DIRECTIONS: All of the data is to be repeated verbatim.
──────── EXTRACTED DATA ────────
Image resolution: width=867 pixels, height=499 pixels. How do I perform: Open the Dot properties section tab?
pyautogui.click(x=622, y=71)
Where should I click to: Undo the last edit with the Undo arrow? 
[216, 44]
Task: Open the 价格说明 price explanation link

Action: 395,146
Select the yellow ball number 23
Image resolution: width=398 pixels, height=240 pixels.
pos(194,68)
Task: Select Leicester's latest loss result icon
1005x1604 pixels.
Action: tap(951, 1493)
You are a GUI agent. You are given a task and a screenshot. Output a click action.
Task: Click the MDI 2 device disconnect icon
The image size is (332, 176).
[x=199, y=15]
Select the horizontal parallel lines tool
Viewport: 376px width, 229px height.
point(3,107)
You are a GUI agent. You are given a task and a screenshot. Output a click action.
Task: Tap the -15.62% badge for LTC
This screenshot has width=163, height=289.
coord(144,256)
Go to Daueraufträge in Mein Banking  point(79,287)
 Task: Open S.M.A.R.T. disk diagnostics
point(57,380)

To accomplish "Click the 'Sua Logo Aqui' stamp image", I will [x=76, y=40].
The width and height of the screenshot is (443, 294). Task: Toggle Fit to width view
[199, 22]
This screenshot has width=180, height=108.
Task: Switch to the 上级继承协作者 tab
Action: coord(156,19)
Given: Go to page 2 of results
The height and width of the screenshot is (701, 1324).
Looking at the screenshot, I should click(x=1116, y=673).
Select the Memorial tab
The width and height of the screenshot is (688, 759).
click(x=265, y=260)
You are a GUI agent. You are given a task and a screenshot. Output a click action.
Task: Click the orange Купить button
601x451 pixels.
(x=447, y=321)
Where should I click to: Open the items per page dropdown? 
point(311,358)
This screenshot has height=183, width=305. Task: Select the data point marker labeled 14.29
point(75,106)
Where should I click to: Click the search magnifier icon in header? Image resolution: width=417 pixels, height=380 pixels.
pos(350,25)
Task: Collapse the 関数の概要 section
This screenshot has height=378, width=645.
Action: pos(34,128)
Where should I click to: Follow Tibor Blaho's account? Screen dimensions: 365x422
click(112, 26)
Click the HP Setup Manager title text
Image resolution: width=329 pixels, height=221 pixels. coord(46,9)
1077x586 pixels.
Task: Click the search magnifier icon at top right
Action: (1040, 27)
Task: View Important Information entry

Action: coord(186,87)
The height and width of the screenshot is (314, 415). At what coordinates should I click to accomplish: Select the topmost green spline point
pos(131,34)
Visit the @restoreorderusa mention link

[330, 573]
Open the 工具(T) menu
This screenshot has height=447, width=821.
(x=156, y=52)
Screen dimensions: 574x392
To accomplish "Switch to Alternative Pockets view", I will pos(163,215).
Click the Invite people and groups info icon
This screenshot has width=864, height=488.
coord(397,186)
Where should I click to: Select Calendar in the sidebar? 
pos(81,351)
────────
RESPONSE BOX:
Image resolution: width=867 pixels, height=499 pixels. How do I perform: Open the Dot properties section tab?
pyautogui.click(x=622, y=71)
Where should I click to: Undo the last edit with the Undo arrow? 
[216, 44]
Task: Open the 价格说明 price explanation link

Action: 395,146
Select the yellow ball number 23
Image resolution: width=398 pixels, height=240 pixels.
pos(194,68)
Task: Select Leicester's latest loss result icon
1005x1604 pixels.
Action: tap(951, 1493)
You are a GUI agent. You are given a task and a screenshot. Output a click action.
Task: Click the MDI 2 device disconnect icon
The image size is (332, 176).
[x=199, y=15]
Select the horizontal parallel lines tool
Viewport: 376px width, 229px height.
point(3,107)
You are a GUI agent. You are given a task and a screenshot. Output a click action.
Task: Tap the -15.62% badge for LTC
This screenshot has width=163, height=289.
coord(144,256)
Go to Daueraufträge in Mein Banking  point(79,287)
 Task: Open S.M.A.R.T. disk diagnostics
point(57,380)

To accomplish "Click the 'Sua Logo Aqui' stamp image", I will [x=76, y=40].
The width and height of the screenshot is (443, 294). Task: Toggle Fit to width view
[199, 22]
This screenshot has width=180, height=108.
Task: Switch to the 上级继承协作者 tab
Action: coord(156,19)
Given: Go to page 2 of results
The height and width of the screenshot is (701, 1324).
Looking at the screenshot, I should click(x=1116, y=673).
Select the Memorial tab
The width and height of the screenshot is (688, 759).
click(x=265, y=260)
You are a GUI agent. You are given a task and a screenshot. Output a click action.
Task: Click the orange Купить button
601x451 pixels.
(x=447, y=321)
Where should I click to: Open the items per page dropdown? 
point(311,358)
This screenshot has height=183, width=305. Task: Select the data point marker labeled 14.29
point(75,106)
Where should I click to: Click the search magnifier icon in header? Image resolution: width=417 pixels, height=380 pixels.
pos(350,25)
Task: Collapse the 関数の概要 section
This screenshot has height=378, width=645.
Action: pos(34,128)
Where should I click to: Follow Tibor Blaho's account? Screen dimensions: 365x422
click(112, 26)
Click the HP Setup Manager title text
Image resolution: width=329 pixels, height=221 pixels. coord(46,9)
1077x586 pixels.
Task: Click the search magnifier icon at top right
Action: (1040, 27)
Task: View Important Information entry

Action: coord(186,87)
The height and width of the screenshot is (314, 415). At what coordinates should I click to accomplish: Select the topmost green spline point
pos(131,34)
Visit the @restoreorderusa mention link

[330, 573]
Open the 工具(T) menu
This screenshot has height=447, width=821.
(x=156, y=52)
Screen dimensions: 574x392
To accomplish "Switch to Alternative Pockets view", I will pos(163,215).
Click the Invite people and groups info icon
This screenshot has width=864, height=488.
coord(397,186)
Where should I click to: Select Calendar in the sidebar? 
pos(81,351)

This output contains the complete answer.